### Tasks:
[a] Using the passage on Willa of Tuscany, answer these:
(i) Which noble dynasty did Willa belong to by birth?
(ii) Who arranged Willa's marriage to Berengar II?
(iii) At whose court did Berengar take refuge after his revolt failed?
[b] Extend the biography of Willa of Tuscany beyond its final sentence.

### Supplied passage:
## BEGIN

Willa, known as Willa of Tuscany (911/912–970), was a medieval noblewoman. By birth, she was a member of the Bosonid noble dynasty. By marriage to Berengar II of Italy she was Countess of Ivrea from 930 to 963, and queen consort of Italy from 950 to 963.

Life
Willa was the daughter of Boso, Margrave of Tuscany and his wife Willa of Burgundy. Boso was a grandson of Lothair II, King of Lotharingia via his mother, Bertha, and his elder brother Hugh was King of Italy. Willa of Burgundy was the daughter of Rudolph I of Burgundy and sister of Rudolph II of Burgundy.

Around 930 Willa married Berengar II of Italy. The marriage was arranged by Willa's paternal uncle Hugh of Italy. About 940, however, Berengar led an unsuccessful revolt of Italian nobles against Hugh. Afterwards, he fled to  the court of King Otto I of Germany. Although she was heavily pregnant, Willa left Italy, too, travelling through the Alps in the winter to rejoin her husband in Germany.

## END

### Material:

## BEGIN

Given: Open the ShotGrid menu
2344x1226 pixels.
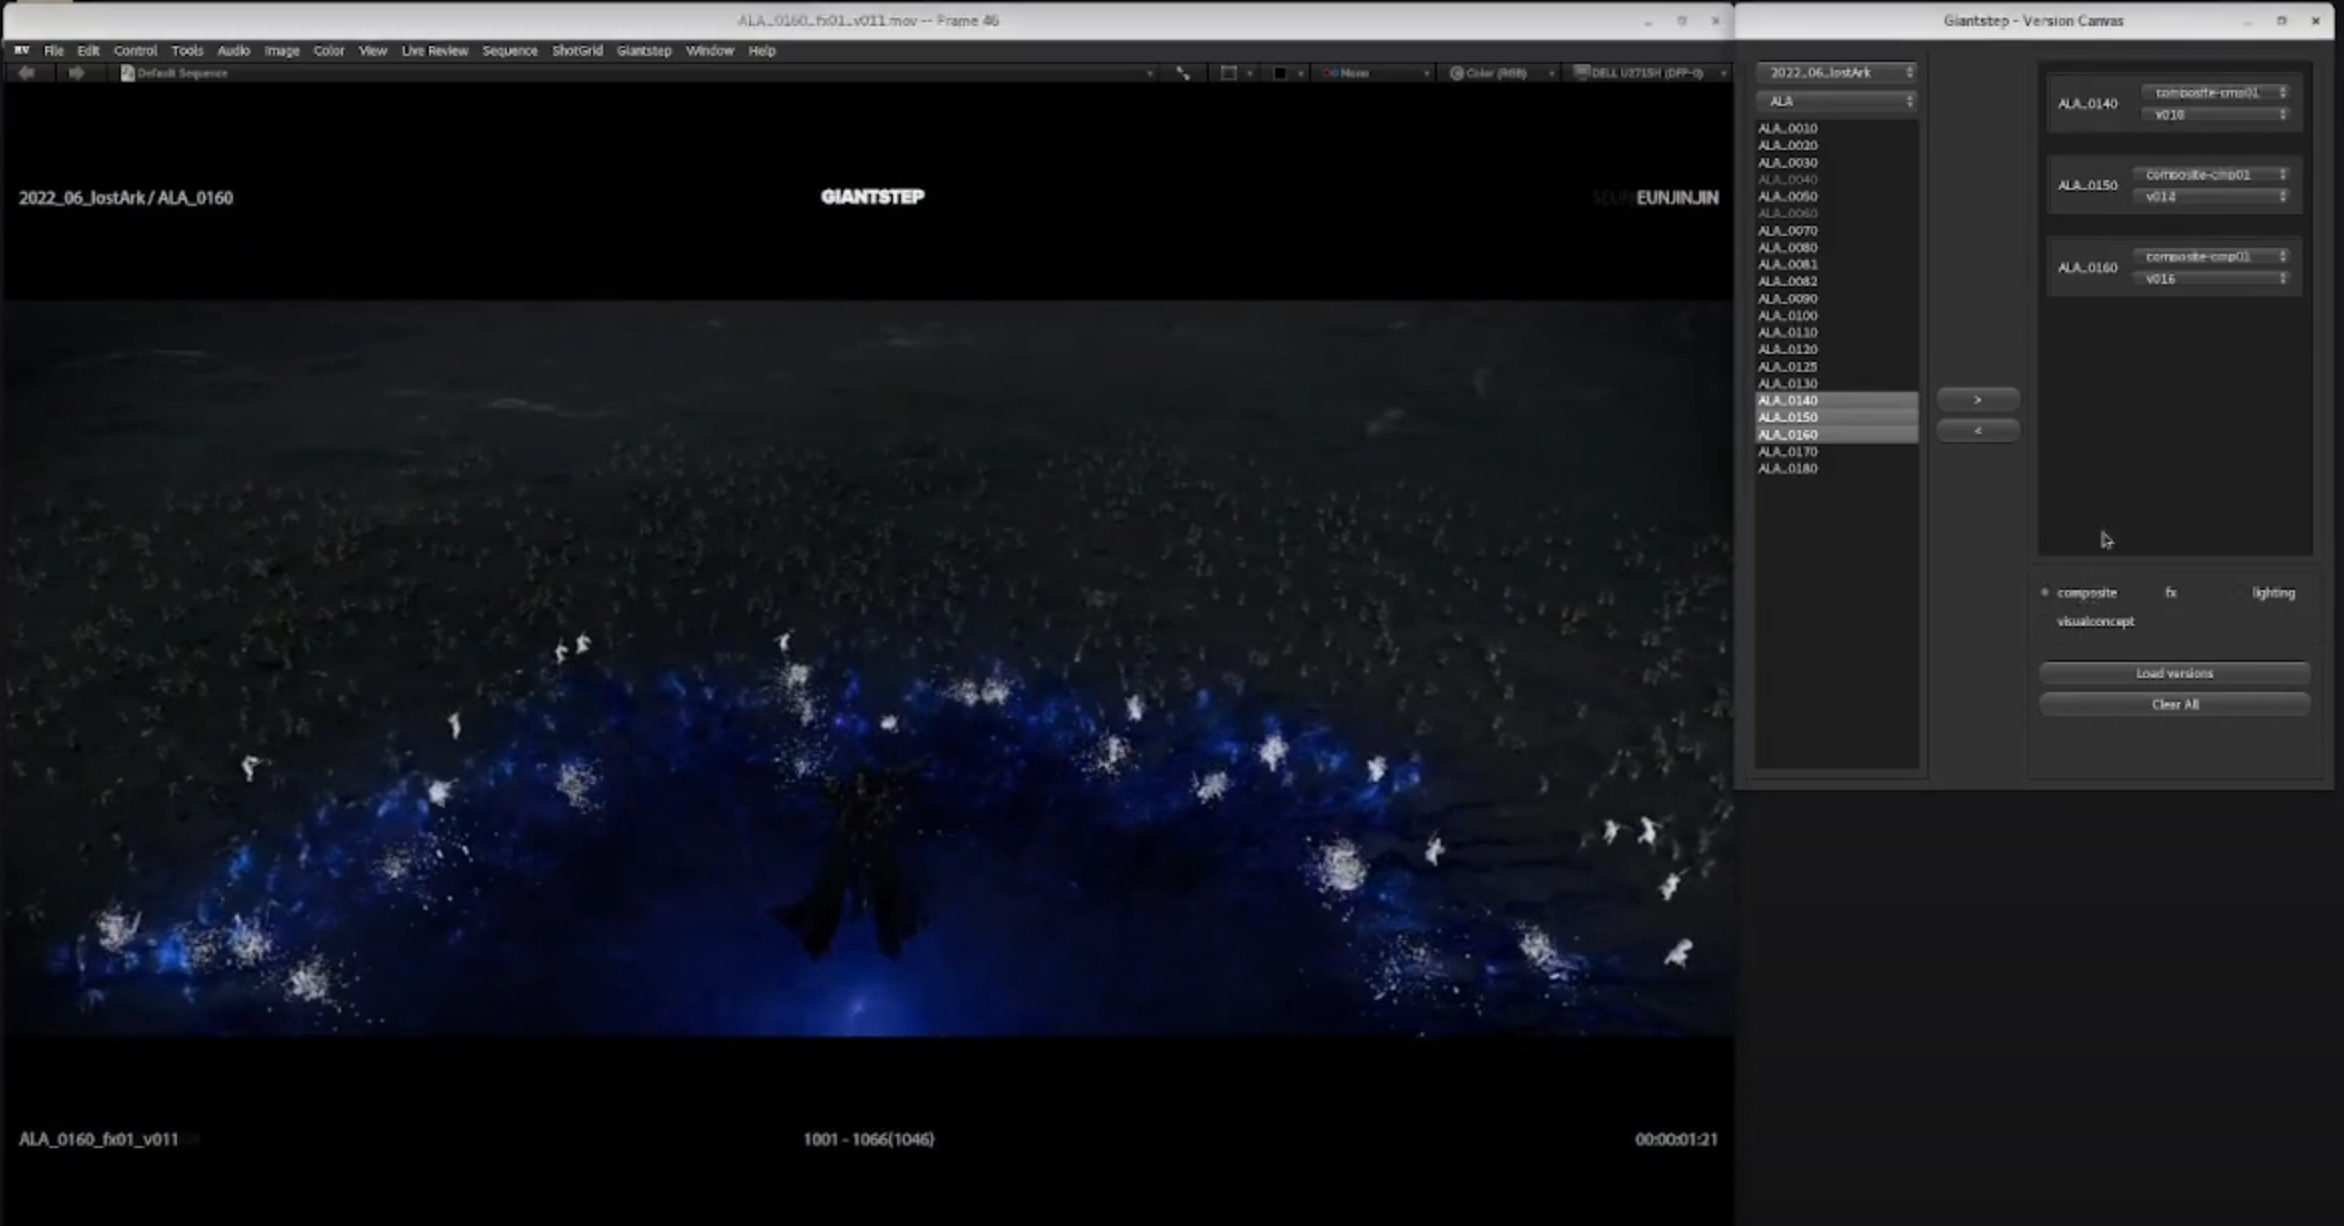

## END

### Results by task:
[a]
(i) The Bosonid dynasty.
(ii) Her paternal uncle, Hugh of Italy.
(iii) The court of King Otto I of Germany.

[b]
In 950 when Berengar was crowned king of Italy, Willa became his queen consort. Berengar held Willa in high regard and designated her his consors regni (partner in rule).

The contemporary chronicler Liutprand of Cremona, raised at the court at Pavia, wrote about both Berengar and Willa in negative terms. He included several particularly vivid accounts of Willa's character in his Antapodosis, including that she supposedly committed adultery with her chaplain Dominic, "a small priest, puny in height, soot-coloured, rustic, hairy, intractable, rough, shaggy, wild, uncouth, crazy; rebellious, iniquitous, with a tail-like appendage". In order to avoid discovery, Willa apparently cast spells upon her husband. When Berengar held Adelaide of Italy captive in 951 Willa supposedly mistreated her.

When Berengar was fighting against Otto I, Holy Roman Emperor in the early 960s, Willa and her sons, Adalbert of Italy and Guy of Ivrea were frequently by his side. After Otto deposed Berengar, Willa and Berengar were taken as prisoners to Bavaria. After Berengar's death in 966 Willa retired to a nunnery in Bamberg, where she remained for the rest of her life. The date of her death is not known exactly.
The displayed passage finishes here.